**What to work on**
(a) Answer these questions about the Cape York creek crossing passage:
(i) What gear had the narrator used on the earlier trips through the creek?
(ii) How far from the rally point was the last creek crossing?
(iii) At the end of which day did that crossing take place?
(b) Carry on the Cape York creek crossing story, picking up right after its final sentence.

**Selected passage**
---
Cape York I (Early May 2011)
My first tour with OAT kicked off beautifully. Not only was I driving a massive vehicle I could never afford, but I got to dress like Steve Irwin and say cool things into a CB radio like “proceeding to rendezvous point.”
I still couldn’t believe my good fortune for getting this opportunity.
For the first few hundred kilometers I drove like a grandma. Slow, cautious, peering over the moon-sized steering wheel with trepidation.
But as I became comfortable with the truck, as one does, I started getting careless. Slow and controlled was NOT how these trucks looked on those YouTube clips I watched instead of doing my homework in college.
Wasn’t I supposed to be powersliding through sand and throwing up tsunamis of mud by now?
At the end of the third day there was one last creek crossing I had to negotiate before setting up camp for the night.
I was just four kilometers from the rally point, and I had passed through this creek twice already scouting the road for the bikes.
The previous times I had crossed in first gear, tiptoeing through like Magnus had taught me. But it was getting toward the end of the day and the guys would be wanting their beer. Surely going through in second with just a little more revs would be fine, right?
I came down the gully and dropped from third to second.
“This’ll be slow enough.”
The path I had taken the last two times was looking knackered and the creek was too stirred up to see the bottom. But I saw some rocks off to the side, and decided to use them to gain traction.
I scooted down the gully, into the creek, and started sliding away from the road up the river.
“Uh oh.”
The gully was pretty steep on the other side- I thought I would need some power to climb out. So I squeezed the throttle even harder.
“Uuhhh oh.”
The truck’s momentum carried it a few meters up the hill, but with the tires humming and traction rapidly dwindling the vehicles own weight sucked it back into the creek.
“No no no no no!”
But it was too late, I was bogged and each revolution of the tires sucked them a few millimeters further into the mud. The engine revving/mud squishing sound could have come from a Saw IV soundboard.
In a full-on panic I grabbed the comm. and yelled/stuttered like Andy Kaufmann into the mic;
“Ah, M- Mags I’m, I’m, I’m stuck”
crrrk “Worse than last time?” crrk
Yeah, the day before I had buried the truck up to its axels in mud. Trying to park.
“Um, a lot worse”
The squadron of motorcycles came roaring back, each rider shaking his head with the same expression behind their goggles.
These guys had been searching for a way to give the American a hard time since we left the city, and this little incident opened the floodgates of abrasive Australian humor on me.
---
**Available data**
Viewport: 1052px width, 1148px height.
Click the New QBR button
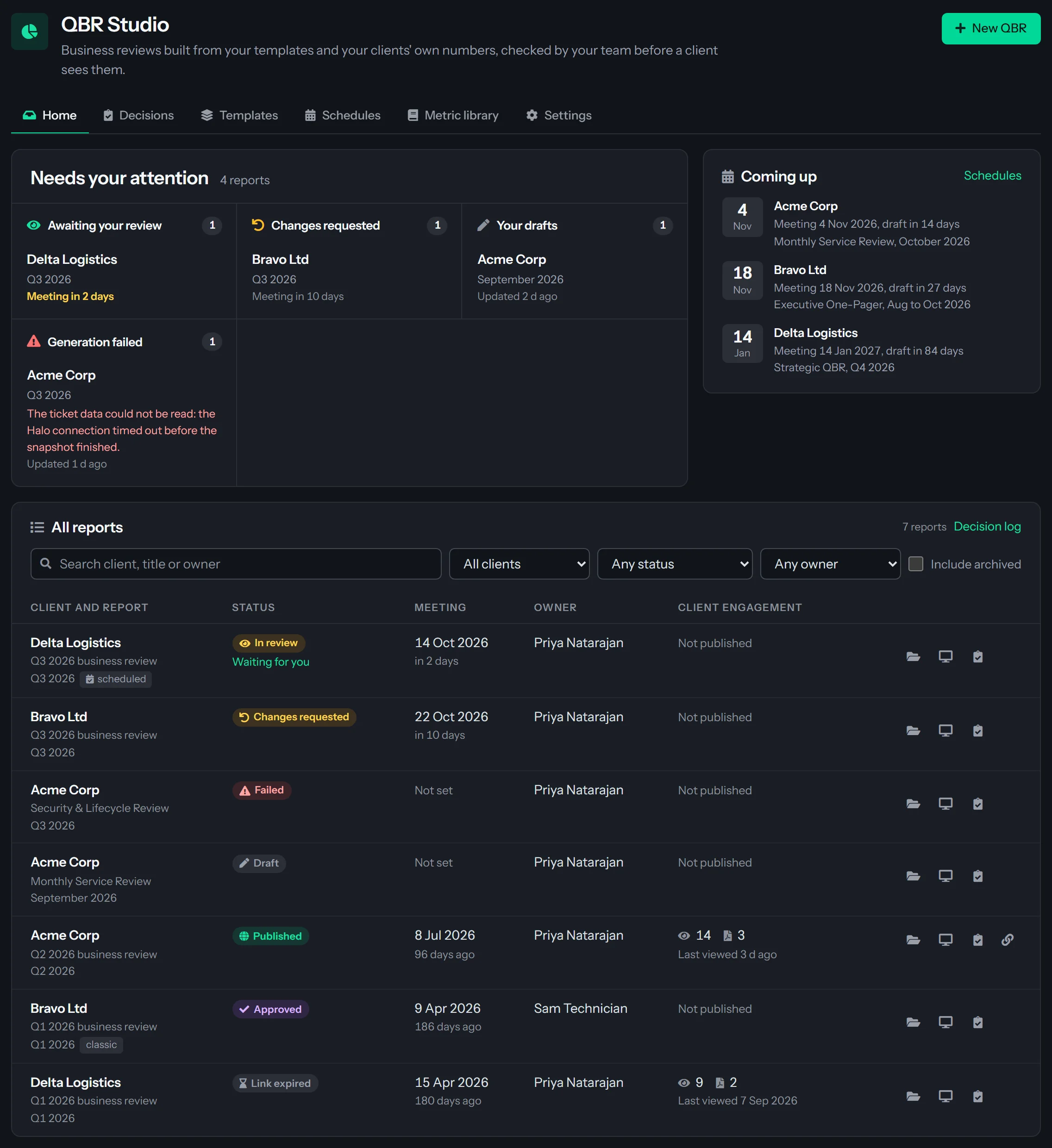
---
**Responses for each task**
(a)
(i) First gear.
(ii) Four kilometers.
(iii) The third day.

(b)
Magnus was more understanding than I would have expected anyone to be, but that didn’t stop me from feeling like a proper asshole.
I had overridden my instructions with my own methods and now I was costing everyone time because of it. Thank god the water didn’t make it up to the cargo bay where everyone’s bags, cameras, and iPods were staying dry.
Once we assessed the situation Magnus and I dug the wheels out as best we could and set up the recovery straps. Now we just needed someone to pull us out.
Hours went by and not a single car, truck or horse-&-buggy passed us.
Finally a chick in a Land Cruiser pickup rolled up, crossed the river easily and rolled down her window
“G’day fellas. Why’d ya park there?”
We lashed the straps from her truck to ours but alas, when she hit the accelerator all the Cruiser could do was spin its wheels while both vehicles remained stationary.
She disconnected the cables and started to head off, but not before telling us she worked at the station we had planned on camping at that night.
She promised to return with a machine that could pull us out.
A machine?
Minutes felt like hours as we waited, and for me those minutes were practically eternities of feeling like the biggest dumbass on the road.
Finally the shelia from the station came back. With a machine.
We heard the rumble of a massive diesel engine and a twinkling orange light was rising over the crest of the gully.
The vehicle slowly revealed itself from the other side of the hill, as she crawled over the rise in a Case 950.
The “machine” she had referred to was a full sized construction loader with tires tall as me and more horsepower than our entire fleet of vehicle combined.
It was like watching the sunrise after ten years in a jail cell. That thing would pull us out.
She hitched a cable to our recovery point, pulled a lever and with a blip of the machine’s throttle we were out in seconds.
Uh, marry me?
The show was over and the boys rode off. I climbed back in the driver seat and headed forward dead slow. There was a puddle up the road Magnus’ voice crackled in over the radio
crkk “You alright on this one mate?”
Christ. This blunder would not be lived down anytime soon.
We finally got to the camp and I parked far away from the bikes. Shut the comm off, took a deep breath, and sauntering over to the team already bellied up at the bar.
In one fell swoop I had completed a trifecta of getting hopelessly stuck, held up the entire expedition and been rescued by a woman.
The Aussies had a good laugh or ten at my idiocy, which I completely deserved, but had the good heart to put a beer in my hand while I was razzed.
An Australian won’t soon let you live down a gaffe, but they insult endearingly and don’t hold a grudge.
The next day was easy driving to each rally point. I was firmly locked back in caution mode and determined to remain that way for the rest of my time behind this wheel.
At the last rendezvous with the bikes, I was to follow Magnus just four kilometers north to the camp site.
But the sandy, deserty track I had been driving on all day became increasingly difficult to negotiate as ruts sprang up and trees closed in.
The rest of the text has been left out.